1.2.2 Surgical Services
- Periodontal surgeries are not eligible services under the NIHB Program, however certain surgeries may be considered for coverage on an exception basis (PD required):
- Gingivoplasties/gingivectomies for the treatment of drug-induced gingival hyperplasia that is unresponsive to non-surgical periodontal therapy; and
- Gingival grafts for the treatment of gingival recession leading to minimally attached/keratinized gingiva on a tooth that is a critical abutment for a removable prosthesis.
Note: Coverage for gingival grafts on teeth that show chronic periodontal disease or to improve esthetics will not be considered.
1.2.3 Predetermination Documentation Requirements for Preventive and Periodontal Services
The NIHB Program requires the following documentation for the review of a preventive/periodontal service predetermination request:
- Predetermination request on one of the following forms: Complete Standard Dental Claim Form, ACDQ Dental Claim and Treatment Form, computer generated form, or NIHB Dental Claim Form (Dent-29).
- Comprehensive treatment plan from the treating and/or referring dentist/specialist, indicating all completed treatment and pending treatment needs including restorative, periodontal, prosthodontic, endodontic, orthodontic, and surgical services.
- Current conventional or digital radiographs (within the last twelve months).
- Periapical and bitewing radiographs:
- must be of good diagnostic quality (e.g., size, resolution, contrast); and
- must be mounted and labeled with the date of service, client name, and provider name.
- A panoramic radiograph may be submitted in addition to, but not in place of bitewing and periapical radiographs.

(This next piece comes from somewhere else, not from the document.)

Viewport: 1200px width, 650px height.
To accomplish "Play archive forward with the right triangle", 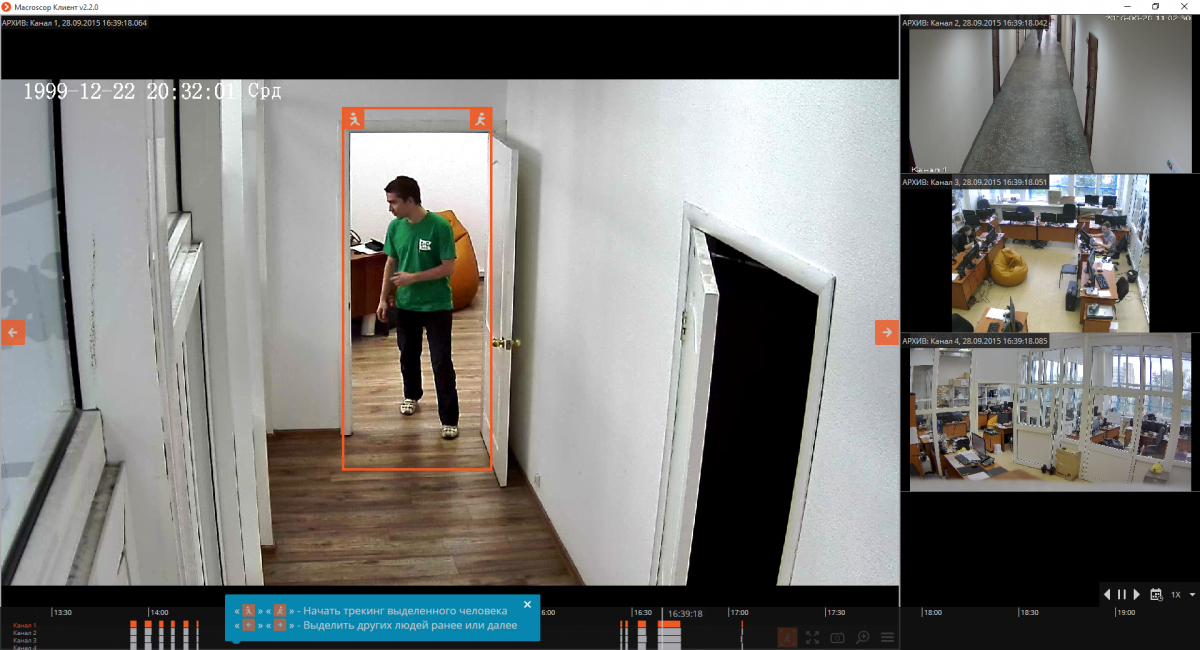I will 1137,594.
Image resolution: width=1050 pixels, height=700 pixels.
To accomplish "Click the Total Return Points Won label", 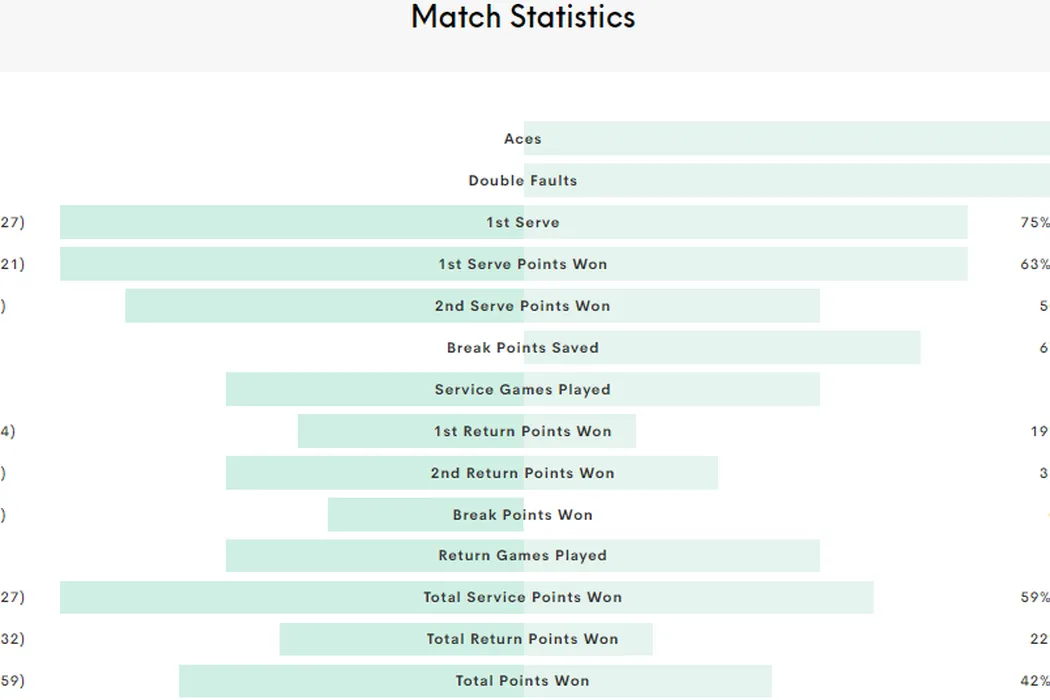I will (x=523, y=640).
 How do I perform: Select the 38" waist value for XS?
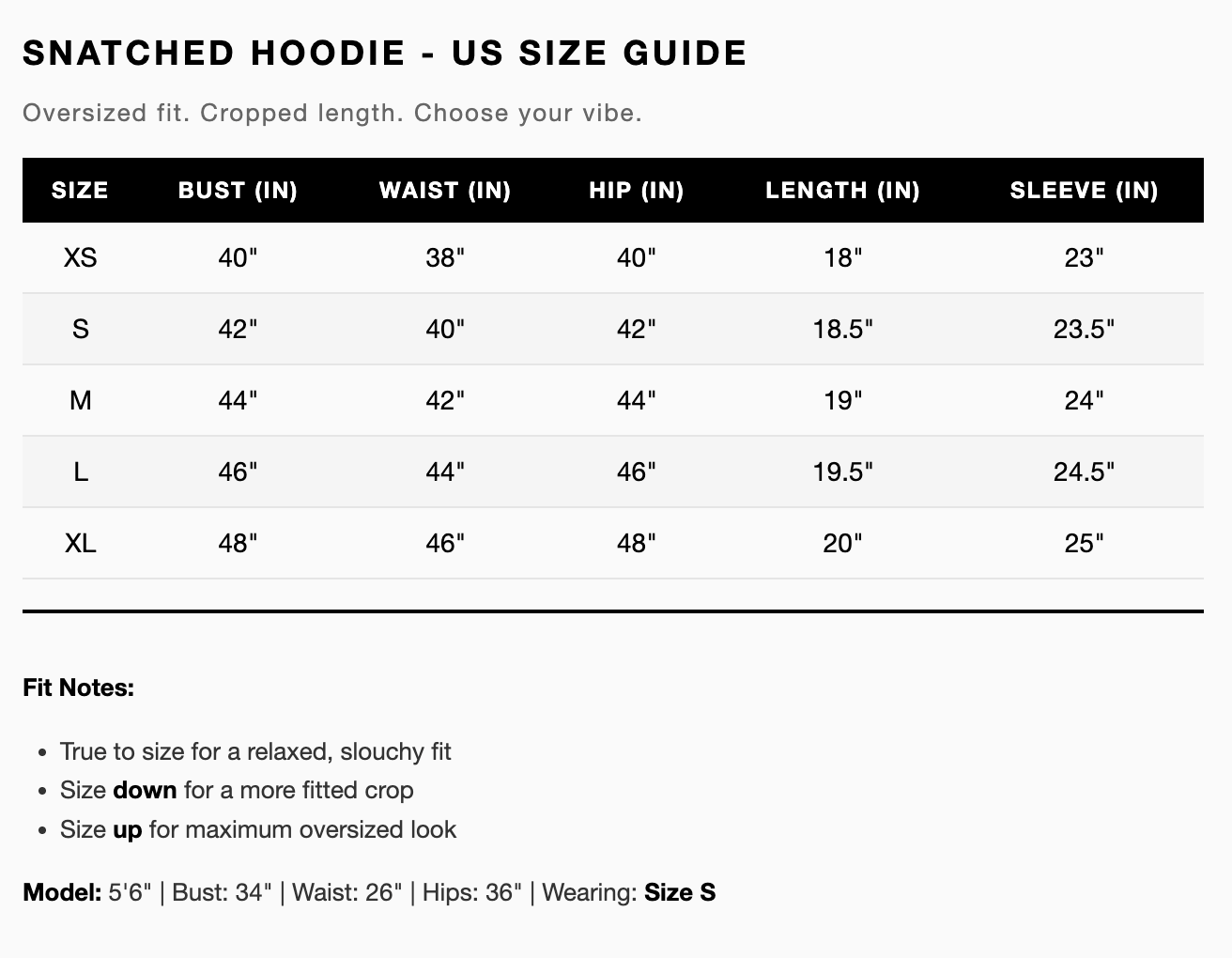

Please note: If duplicate radiographs are submitted, they must identify the right or left side of the client's mouth.
When submitting enlarged digital radiographs, of any type, dental providers are requested to print a measurement scale on the radiograph to facilitate the assessment.
- Periodontal chartingwith information regarding:
- Missing teeth;
- Probing depths (6 sites/tooth);
- Recession;
- Area of minimal attached gingiva;
- Mobility;
- Bleeding on probing, suppuration;
- Plaque (generalized/localized, minimal/moderate/abundant);
- Calculus (generalized/localized, minimal/moderate/abundant);
- Furcation; and
- Abscess/fistula.
- Periodontal diagnosis and prognosis.
- All pertinent clinical findings/notes supporting the predetermination request.